Adopting Rome Statute benefits domestic legal systems, says Coalition for the International Criminal Court

The Maldives’ decision to accept the jurisdiction of the International Criminal Court (ICC) will provide many opportunities to improve the country’s domestic legal system but is a significant commitment, according to Evelyn Balais-Serrano, Asia-Pacific Coordinator for the ICC’s advocacy NGO the Coalition for the International Criminal Court (CICC).

Parliament voted almost unanimously on June 14 that the Maldives sign the Rome Statute of the ICC, the founding treaty of the first permanent international court capable of trying perpetrators of genocide, crimes against humanity, and war crimes.

In October 2010, MPs clashed over signing the Rome Statute, using the debate to condemn the “unlawful and authoritarian” practices of the previous government, while MPs of the opposition Dhivehi Rayyithunge Party-People’s Alliance (DRP-PA) coalition MPs accused the current administration of disregarding rule of law and negating parliamentary oversight.

President Mohamed Nasheed had sent the matter to parliament for ratification. Following the hour-long debate, during which time  DRP MP and recently-dismissed Judicial Services Commission member Dr Afrashim Ali insisted that the convention should not be signed if it could lead to “the construction of temples here under the name of religious freedom,” a motion by DRP MP Dr Abdulla Mausoom to send the matter to committee was passed 61-4 in favour.

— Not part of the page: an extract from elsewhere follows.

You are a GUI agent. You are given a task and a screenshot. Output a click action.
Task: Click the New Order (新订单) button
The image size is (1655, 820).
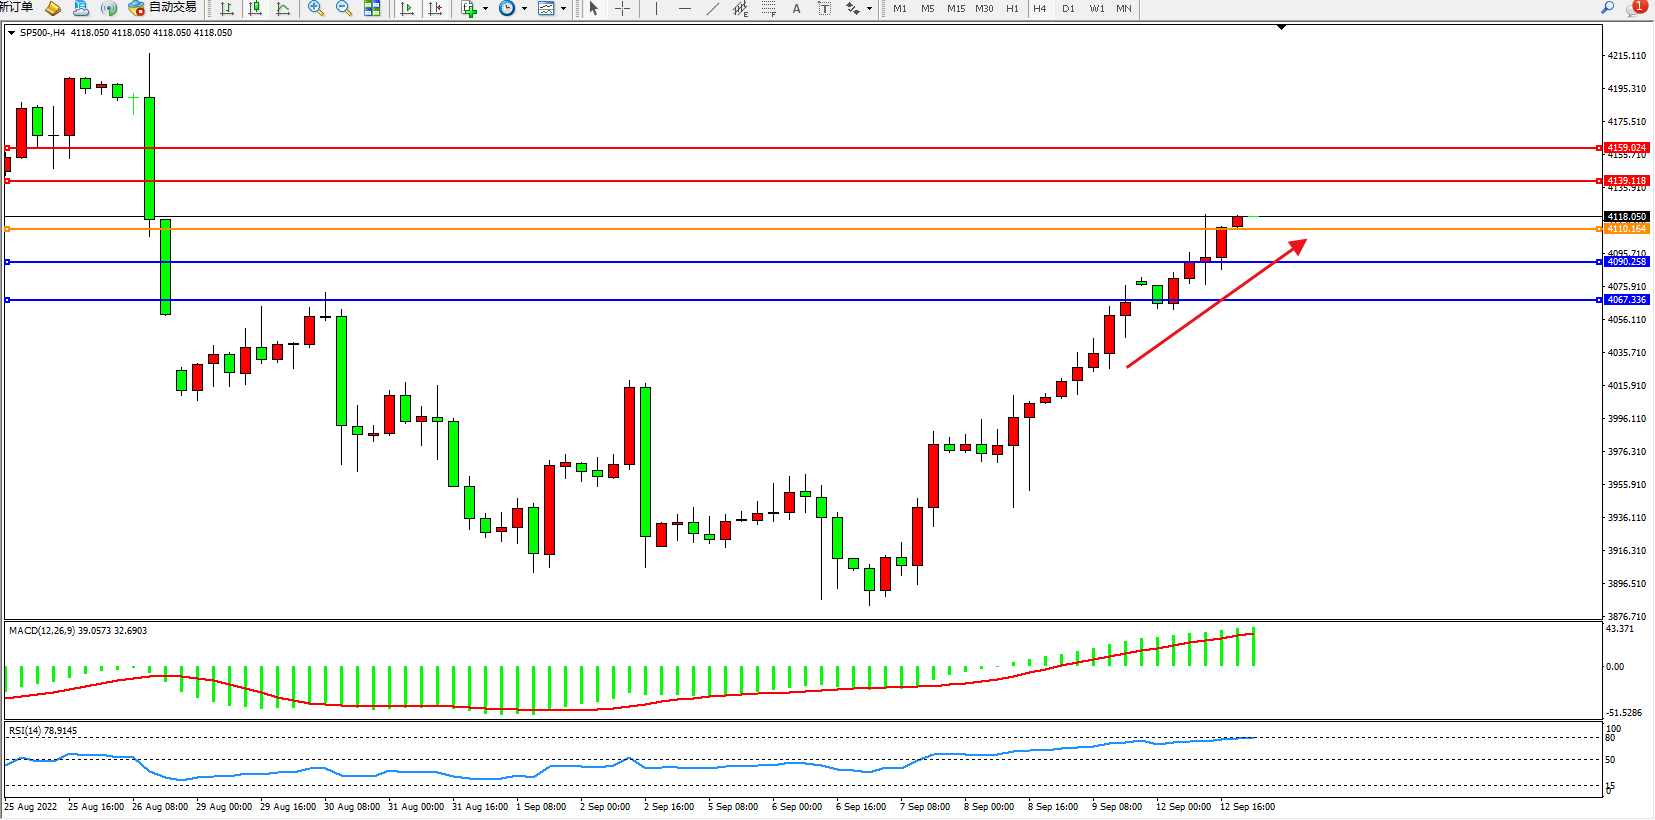pyautogui.click(x=16, y=8)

Last week, parliament voted 61-3 in favour of signing the treaty, on the recommendation of the national security committee.

“A major benefit of [ratifying] the treaty is the opportunity for judges and lawyers to participate in exchange and internship programs,” Balais-Serrano told Minivan News, explaining that the domestic legal system of many countries had benefited through exposure to the ICC.

Didactic benefits aside, the decision has ramifications for Maldivian law. Implementing the treaty requires a national commitment to adjust domestic law where it conflicts with the Rome Statute, “or to find ways for it to align,” Balais-Serrano told Minivan News.

One possible reason for the slow uptake of the Rome Statute in Asia is its position on capital punishment – the death penalty – which is legal in many countries in the region but is not present in the ICC treaty, “as are laws concerning immunity, protecting monarchs and members of the royal or ruling family [from prosecution].”

Ratifying the treaty is a pledge to make those revisions, Balais-Serrano said, and to make sure such laws were present whenever crimes under the ICC’s jurisdiction were committed.

She noted that the CICC’s experience was that despite initial concerns in some countries regarding clashes between the legal obligations of ICC signatories and Islamic Sharia law – as in the case of the death penalty – Sharia experts in ICC signatories Afghanistan, Jordon and Malaysia had found no conflict between the Rome Statute and Sharia.

Balais-Serrano acknowledged “frustrations” on behalf of people and governments over misconceptions of what crimes fell under the ICC’s jurisdiction.

“For example, in Bangkok there is a debate between the red and yellow shirts about how to use the ICC to get rid of each other,” she noted.

‘The ICC only covers major crimes, such as genocide, war crimes, crimes against humanity and crimes of aggression. Crimes must be widespread, systemic and of concern to the international community. The ICC does not deal with small cases, even if the victims may be in the hundreds.

“Also present is the concept of command responsibility – the ICC only deals with the big fish. In the past only the small fish may have been sacrificed to show a semblance of justice – but the ICC targets the highest level of responsibility: the head of state, generals, kings.”

Another benchmark for whether the ICC would consider taking on a case was willingness and capacity on behalf of a country’s own judiciary to handle such contentious cases.

Currently the ICC is investigating situations in the Democratic Republic of the Congo, Uganda, Central African Republic, Darfur, Sudan, Kenya and Libya.

Sri Lanka was an emerging candidate, she noted, following the UN’s claim that videos of alleged insurgents being executed by government soldiers were genuine and evidence of war crimes.

“That was how Dafur started,” Balais-Serrano said, explaining that outside an invitation from the Sri Lankan government, the UN’s launching an international investigation would require a mandate from either the UN Security Council, or the UN Human Rights Council.

“China will block [an investigation] in the UN Security Council, so the emphasis is on the Human Rights Council [of which the Maldives is a member],” Balais-Serrano said.

Foreign Minister Ahmed Naseem has previously described the UN’s report into the closing days of Sri Lanka’s civil war as “singularly counterproductive.”

Ratifying the Rome Statute would also have diplomatic ramifications, Balais-Serrano agreed.

“Becoming a member of the ICC can increase a country’s prestige and reputation, through its commitment to human rights,” she said.

“But it also adds pressure to a government to fulfill its obligations as a signatory, and not pay only lip service to human rights and its other international commitments.”